Gambling addiction is a behavioural addiction and is defined as a recurring activity that cannot be controlled and is detrimental to the addict, his or her values, social, professional, economic and family obligations, and the violation of social norms and laws. It is referred to as pathological gambling, addictive gambling, forced gambling.
It is sometimes called a hidden addiction because, unlike other addictions, it does not cause symptoms visible in the environment and can be easily hidden. The diagnosis of this disorder is not determined by the type of the game played, but by the way of playing, which with time becomes a sense of life for an addict and the main life motivation.
Activity connected with playing is a dominant activity, which often leads to the loss of job, family, material goods and social marginalization. Regardless of the costs incurred, the addicted gambler returns to the game and the drive cannot be stopped.
The problem of pathological addiction is growing and although it is becoming more and more common, social awareness of the need to treat this disease, as well as of the forms of aid itself, remains marginal. It is estimated that over 380 thousand people may be addicted to gambling, and about 200 thousand are exposed to the risk of addiction.
It is believed that over 6 million people suffer and experience the negative effects of addiction of their children, parents, partners. It is dangerous that gambling initiation affects people at an increasingly young age.
In today’s world, the risk of gambling addiction is related to the preferred way of spending relaxing time and easy access to new types of gambling such as online or public places full of electronic games.
Gambling addiction is considered a chronic and incurable disease.

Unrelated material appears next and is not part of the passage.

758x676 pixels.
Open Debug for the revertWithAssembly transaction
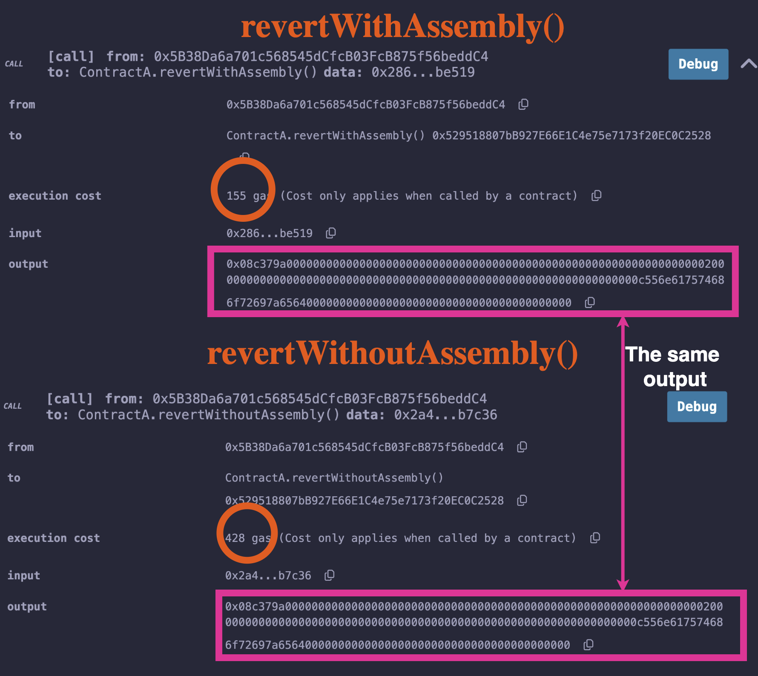tap(698, 64)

This means that it is impossible for a gambler to return to safe gambling, and it will always get out of hand even if the interruption in gambling was relatively long.Abstinence from playing, even relatively long, is not evidence of cure or absence of disease.

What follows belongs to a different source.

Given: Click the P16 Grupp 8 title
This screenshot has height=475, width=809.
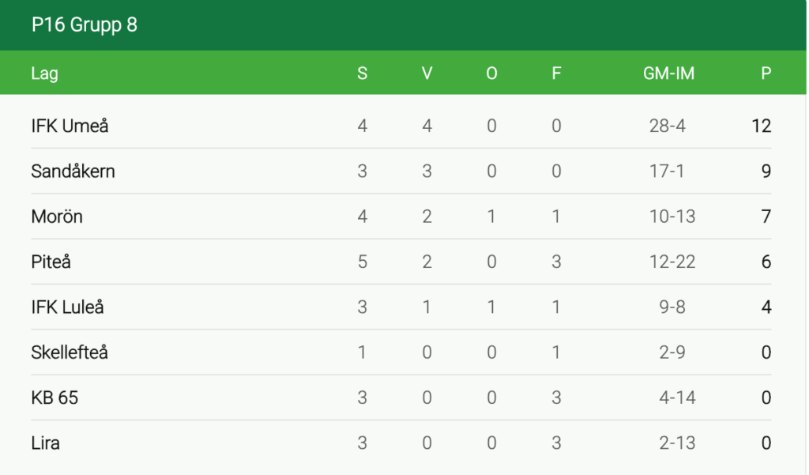Looking at the screenshot, I should tap(84, 25).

Gambling addiction requires complex psychotherapeutic treatment (individual and family psychotherapy) and possibly including psychiatric pharmacological treatment. Similarly as in the case of alcohol dependence, there is also a mechanism of family co-dependence as a result of family member dependence.
It is believed that the 1990s was a period of increased addiction to gambling and computer games. A serious problem of on-line gambling has arisen worldwide. It is estimated that E-gambling in the world grows 20 million Internet users per month.Internet users spend over PLN 10 million a month on this purpose.

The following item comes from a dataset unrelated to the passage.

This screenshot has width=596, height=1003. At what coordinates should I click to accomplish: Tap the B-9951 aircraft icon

Recently, there has been an avalanche of growing addiction of children and youth to the Internet, including computer games and online gambling. It is known that the earlier you become addicted, the more difficult it is to quit.
Children and young people, who do not yet have a formed personality structure and become addicted to the dopamine high obtained by playing, are particularly at risk of serious developmental disorders and negative effects on their mental and physical health.
Despite the fact that children are completely overwhelmed by the Internet activity, most often their parents are completely unaware of the problem. Sometimes they boast about this way of spending time at home (“at least they are at home and do not walk around”), because they have an illusory sense of control over the child. Sometimes they are proud that the child wins money by playing poker online.
The mechanisms of denial and family dependency typical of addictions sustain the addiction in the child, who provokes the risk of emotional disorders, sometimes irreversible personality changes, and at the biological level – changes in the brain, resulting from stimulation of brain activity during gaming.
The problem of computer addiction and online gaming by young adults, who despite a good intellect do not finish their studies, do not work, do not have partnerships and social relationships, are isolated and lonely, do not have plans, ambitions, dreams.
Despite previous educational successes, and the relationships with the family are empty and superficial, or burdened with a high level of irritability, quarrels and aggression, is quite dramatic. They are usually dependent on their parents, and subsequent attempts to engage in any deliberate activity are unsuccessful.
Undiagnosed as having a problem with addiction are usually labelled by their loved ones as lazy, spoiled, carefree and irresponsible. Nobody is aware of the fact that for years (it happens that since middle school and even earlier) they have been deeply stuck in the clutches of addiction.
Despite their adult age, their emotional maturity is at the level of a teenager. They want them to be treated as adults, while at the same time their responsibility and behaviour are infantile, at the child’s level.